Show HN: I built a desktop app that indexes your media locally

4 correa_brian 5 8/11/2025, 5:04:29 PM meetcosmos.com ↗

Comments (5)

correa_brian · 5h ago
Hey everyone, I'm brian, one of the makers of cosmos, a desktop app that makes your entire media collection, including external hard drives, searchable by using local ML models.

With your catalog indexed, you can use existing content to generate videos (text-to-video and image-to-video) using Veo 3. To try this out you'll need to bring your own Gemini API key. Obviously this part is not private since you are using Google's AI, but the generations get saved to your desktop and imo it's less clunky than the Google Videos UI. We also added a prompt pre-processing step to enrich the original user input. We use Gemini to create a structured JSON prompt that includes detailed information on lighting, audio, characters, and mood, to name it few. In my experience this makes it easier to preserve continuity in your scenes.

I want to experiment with some local generation models soon so Cosmos can function 100% offline (I've read good things about Wan 2.1 and Stable Diffusion). I really like working with local models (also using Whisper for audio to text transcription) and think long-term everyone will want at least some portion of their data managed by private, offline models.

If you are curious about building something like this for yourself, below is a rough outline: - Pick a platform or a cross-platform tool for your build (we started with Electron and eventually moved to Tauri) - Select your ML models. There are plenty of open-source image and text embedding models (Clip, Siglip, Nomic) - Design a media processing pipeline that won't fry your users' computer (pro tip: you're going to want to throttle indexing when CPU utilization gets too high) - Experiment with well-known open-source media tools like ImageMagick and FFmpeg. This is more than enough to extract frame, clip videos, or anything else you might want to do with a piece of media in your pre/post-processing - Database choice: There are lots of choices for DBs, but in my experience simpler is better. We started with Redis (it was overkill) and eventually migrated to sqlite with a vector embedding extension. Haven't tried Qdrant, Pinecone, or Chromadb, but sqlite works great for this use case. - If you want to support online AI platforms like OpenAI or Anthropic then you'll need to manage API keys and HTTP requests to these services (or maybe MCP? Don't know much about that yet).

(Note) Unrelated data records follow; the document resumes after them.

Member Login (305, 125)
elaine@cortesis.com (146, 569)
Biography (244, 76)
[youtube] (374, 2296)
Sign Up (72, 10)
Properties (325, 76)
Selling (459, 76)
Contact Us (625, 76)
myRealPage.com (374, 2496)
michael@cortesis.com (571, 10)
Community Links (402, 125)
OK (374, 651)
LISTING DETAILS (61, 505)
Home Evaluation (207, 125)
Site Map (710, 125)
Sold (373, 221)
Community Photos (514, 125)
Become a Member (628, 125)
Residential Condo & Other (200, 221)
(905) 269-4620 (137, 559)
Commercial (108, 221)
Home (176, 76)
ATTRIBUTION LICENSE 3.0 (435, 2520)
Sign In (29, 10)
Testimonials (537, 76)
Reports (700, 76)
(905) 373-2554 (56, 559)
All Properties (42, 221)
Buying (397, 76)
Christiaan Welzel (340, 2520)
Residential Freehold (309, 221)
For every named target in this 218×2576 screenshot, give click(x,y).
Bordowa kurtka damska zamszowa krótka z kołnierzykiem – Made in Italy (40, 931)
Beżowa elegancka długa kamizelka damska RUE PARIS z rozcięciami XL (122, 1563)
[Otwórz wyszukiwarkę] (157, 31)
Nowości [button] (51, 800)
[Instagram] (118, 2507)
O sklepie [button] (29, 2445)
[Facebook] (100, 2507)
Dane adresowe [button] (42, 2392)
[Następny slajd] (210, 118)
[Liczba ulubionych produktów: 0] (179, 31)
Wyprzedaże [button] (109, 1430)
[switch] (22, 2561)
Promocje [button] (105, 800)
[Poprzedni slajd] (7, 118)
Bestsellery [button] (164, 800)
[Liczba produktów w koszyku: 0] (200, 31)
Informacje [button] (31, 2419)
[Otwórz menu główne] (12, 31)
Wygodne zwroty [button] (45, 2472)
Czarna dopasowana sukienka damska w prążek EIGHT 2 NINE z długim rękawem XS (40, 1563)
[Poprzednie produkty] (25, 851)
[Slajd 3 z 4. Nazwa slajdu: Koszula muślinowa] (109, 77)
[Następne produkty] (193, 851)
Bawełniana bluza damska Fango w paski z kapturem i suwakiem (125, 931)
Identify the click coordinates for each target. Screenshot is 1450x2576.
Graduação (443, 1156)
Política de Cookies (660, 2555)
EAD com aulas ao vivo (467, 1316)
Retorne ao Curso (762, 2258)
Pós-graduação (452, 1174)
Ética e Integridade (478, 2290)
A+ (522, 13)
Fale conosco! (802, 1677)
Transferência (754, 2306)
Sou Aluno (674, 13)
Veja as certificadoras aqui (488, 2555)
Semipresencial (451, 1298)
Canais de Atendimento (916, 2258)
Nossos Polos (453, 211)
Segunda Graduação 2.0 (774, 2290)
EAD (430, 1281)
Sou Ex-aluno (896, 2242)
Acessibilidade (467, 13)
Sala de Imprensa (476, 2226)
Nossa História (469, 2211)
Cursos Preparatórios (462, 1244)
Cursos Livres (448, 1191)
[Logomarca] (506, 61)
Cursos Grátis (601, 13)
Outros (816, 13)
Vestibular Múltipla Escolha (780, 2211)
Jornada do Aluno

Demo https://www.youtube.com/watch?v=qHPl_n-HlP4

kevintouati · 4h ago
Interesting angle. Does the search use semantic embeddings so it can surface clips by concept rather than filename/metadata? If it nails the retrieval part, that could be the real differentiator.
correa_brian · 4h ago
Yeah, exactly. We capture the semantic meaning of each frame and complement the filename/metadata, so both options work.
akshaymalik1995 · 3h ago
Do we have any metrics on the time taken to index media files or the latency for performing semantic searches on them?
correa_brian · 3h ago
I'm on an M2 and it takes <5 minutes to index a 2hr movie. If you're trying to index a lot of media at once, we will queue it up to be indexed. We also do smart sampling to detect similar frames so if it two talking heads vs. a lot of different shots, it will process faster. In that case the audio is more valuable for the talking heads.

The semantic search queries typically take 100-250ms.